-- Opening Marker --

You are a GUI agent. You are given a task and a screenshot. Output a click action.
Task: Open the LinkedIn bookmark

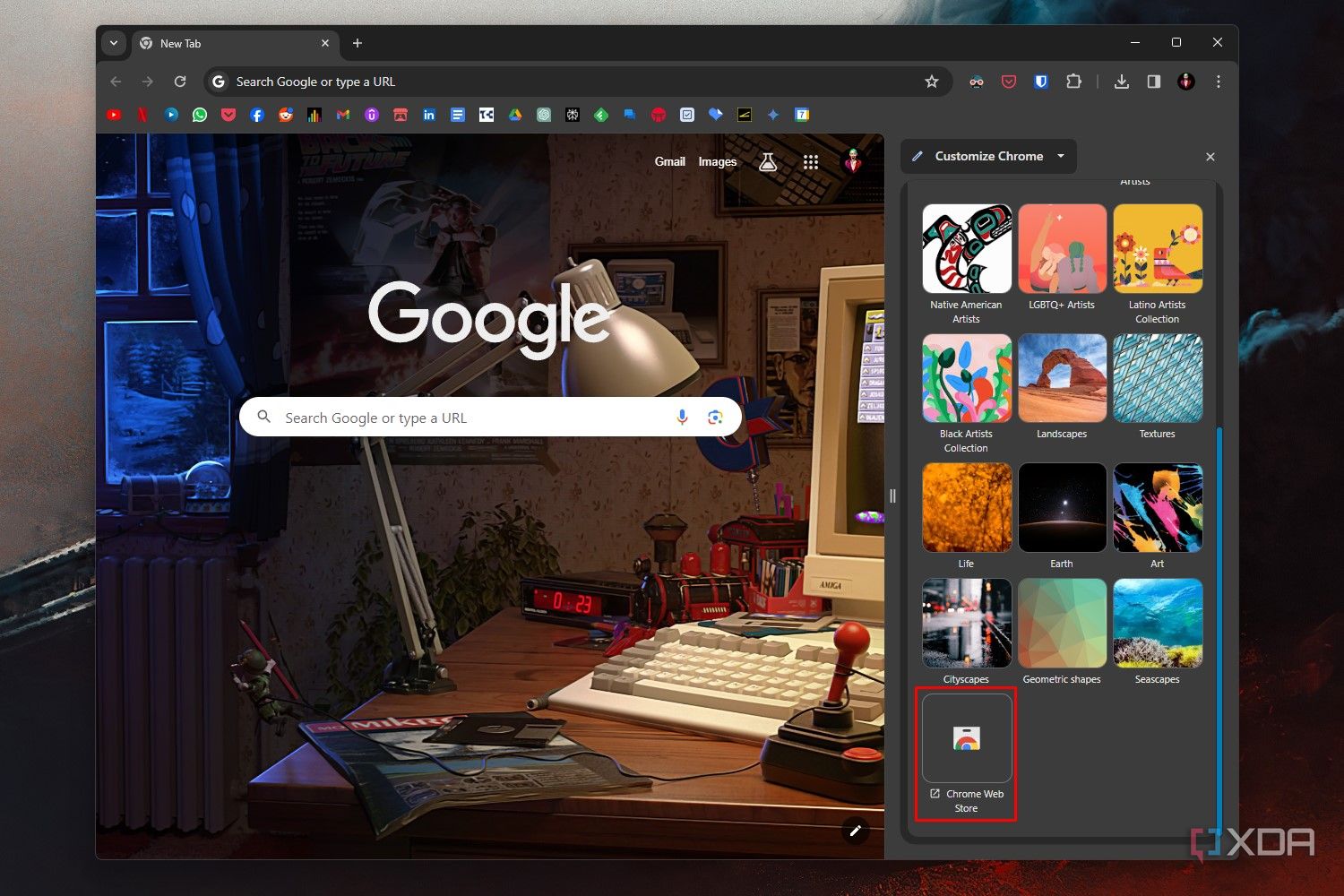click(429, 115)
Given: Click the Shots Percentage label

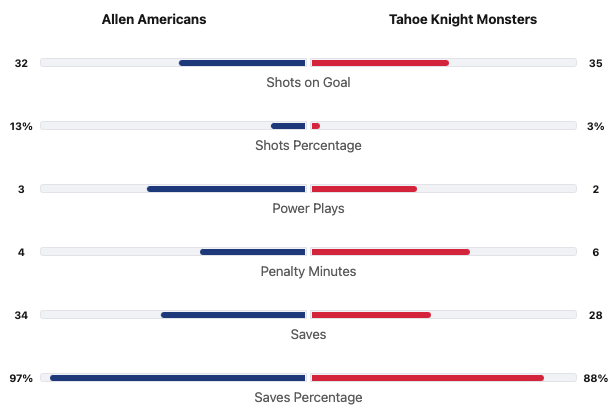Looking at the screenshot, I should (308, 145).
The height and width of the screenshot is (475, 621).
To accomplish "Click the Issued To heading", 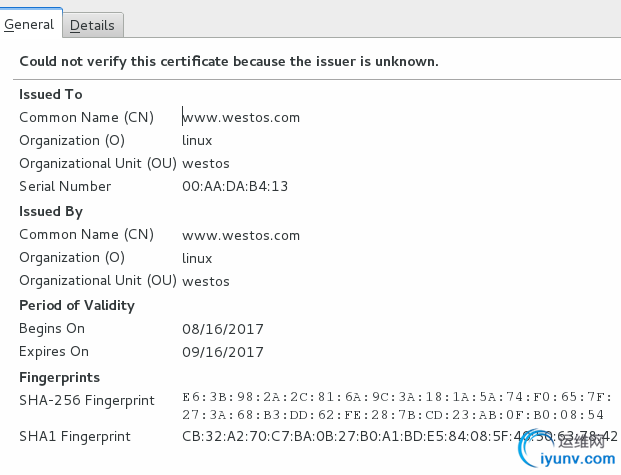I will (x=51, y=94).
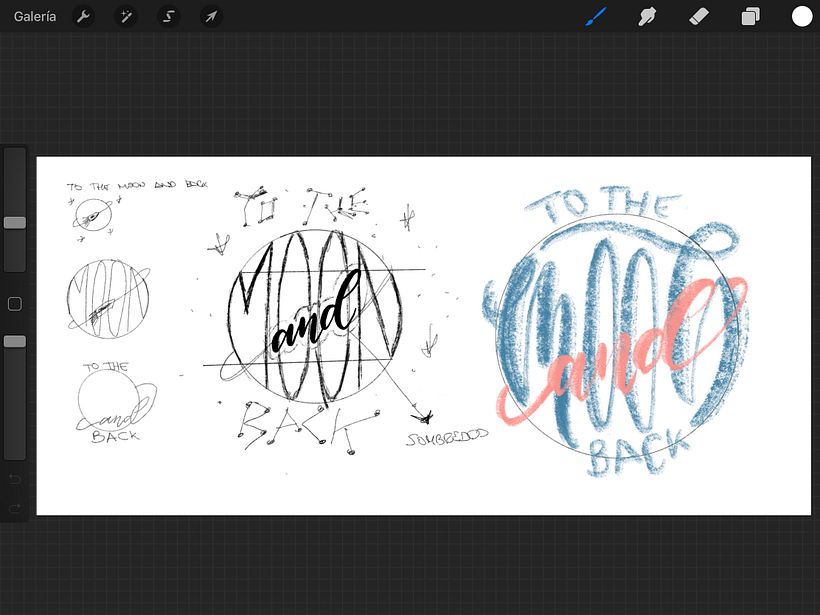Select the Paint brush tool
Image resolution: width=820 pixels, height=615 pixels.
596,16
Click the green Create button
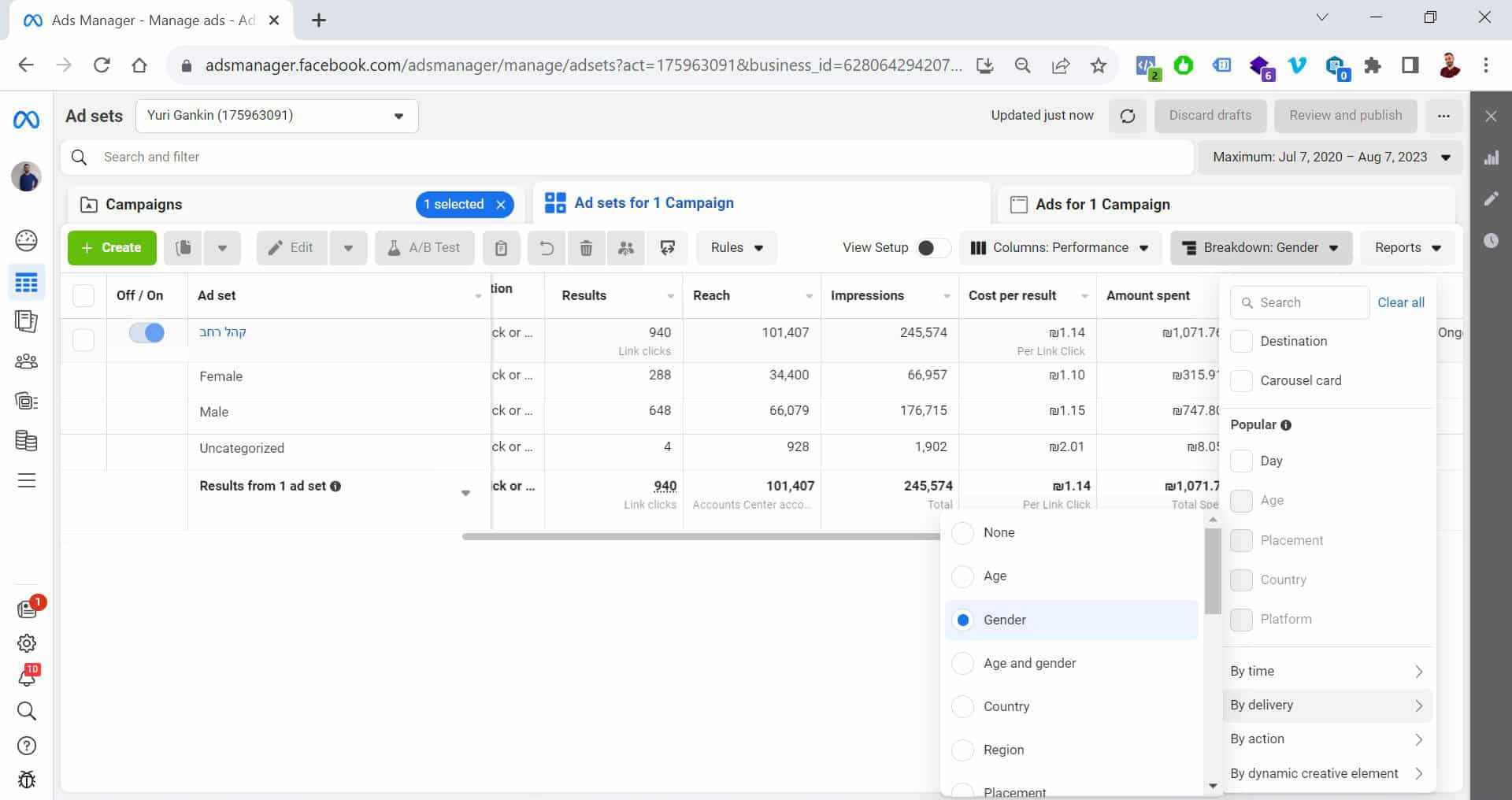Screen dimensions: 1512x800 coord(112,248)
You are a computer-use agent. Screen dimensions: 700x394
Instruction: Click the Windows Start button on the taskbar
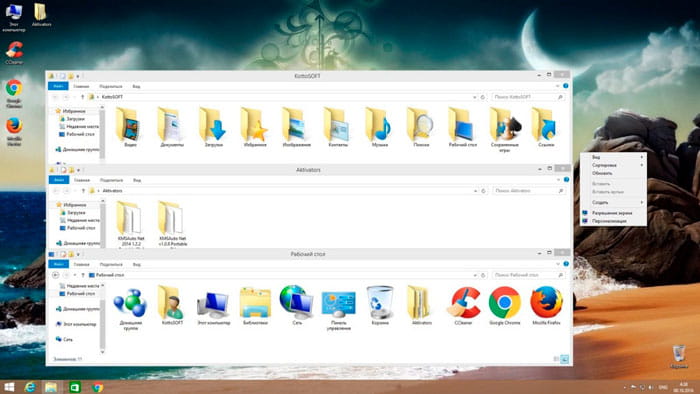9,387
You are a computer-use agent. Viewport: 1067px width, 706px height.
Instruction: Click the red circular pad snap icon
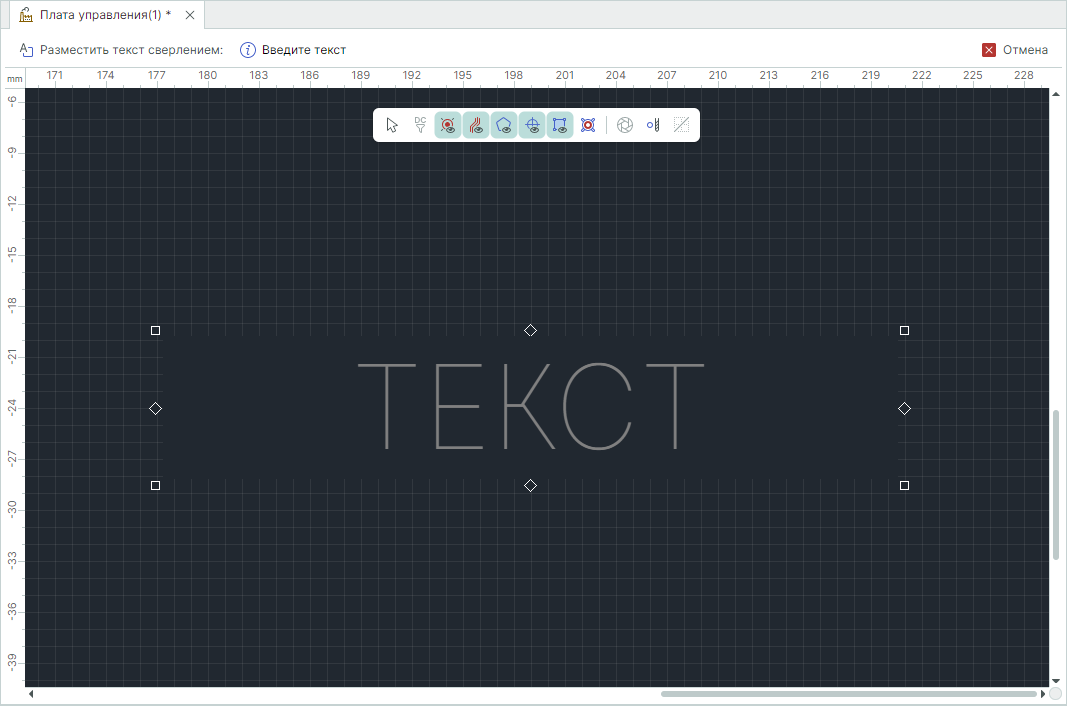tap(588, 125)
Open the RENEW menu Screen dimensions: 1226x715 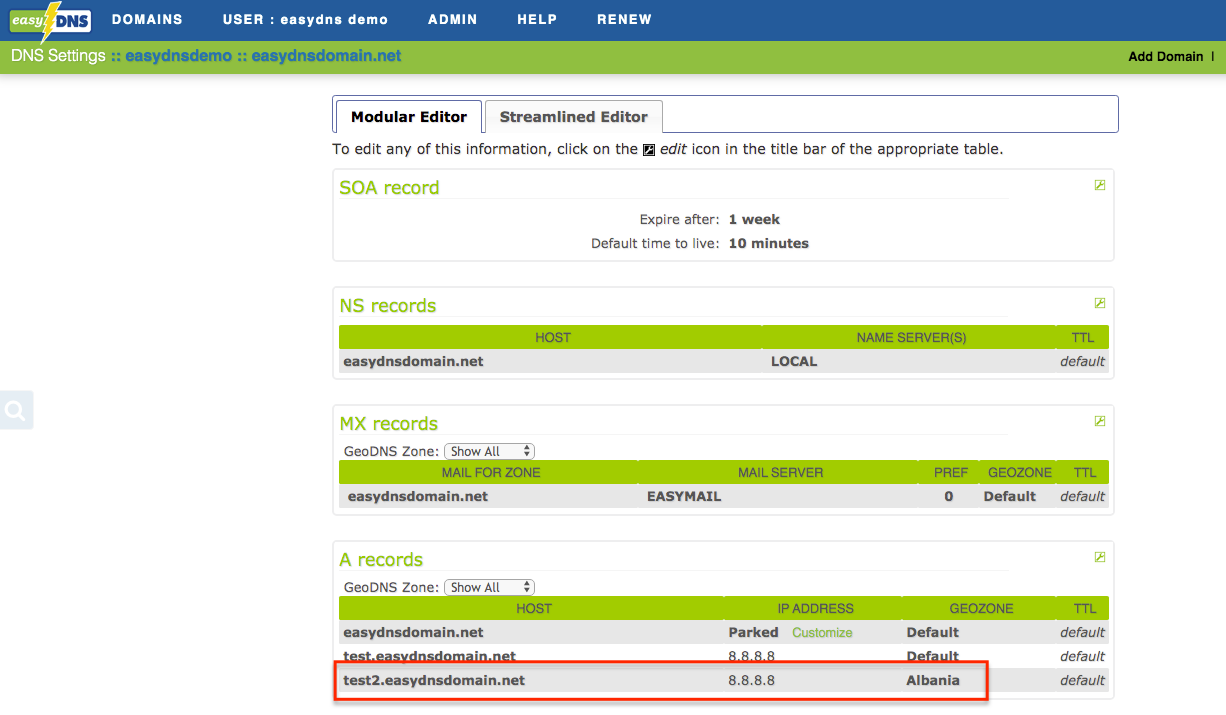pos(624,20)
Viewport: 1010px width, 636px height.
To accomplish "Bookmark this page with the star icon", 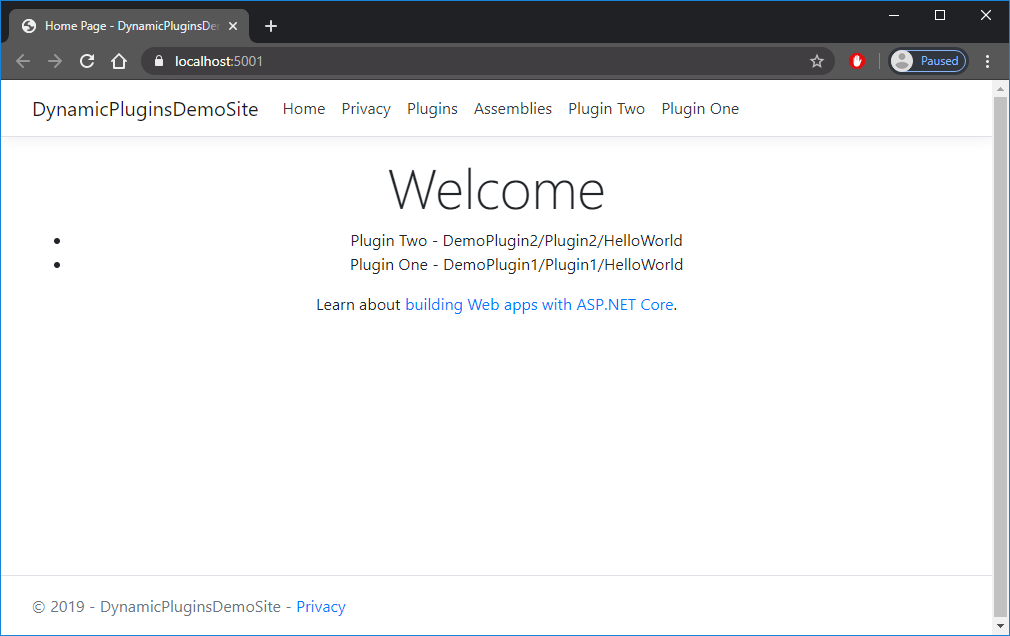I will [x=817, y=61].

-- Closing Marker --

## WHAT THE EXERCISE ASKS
For every line of the data above that contains "computer", copy that line.

## RESPONSE
You are a computer-use agent. Screen dimensions: 700x394
You are a computer-use agent. Viewport: 1067px width, 706px height.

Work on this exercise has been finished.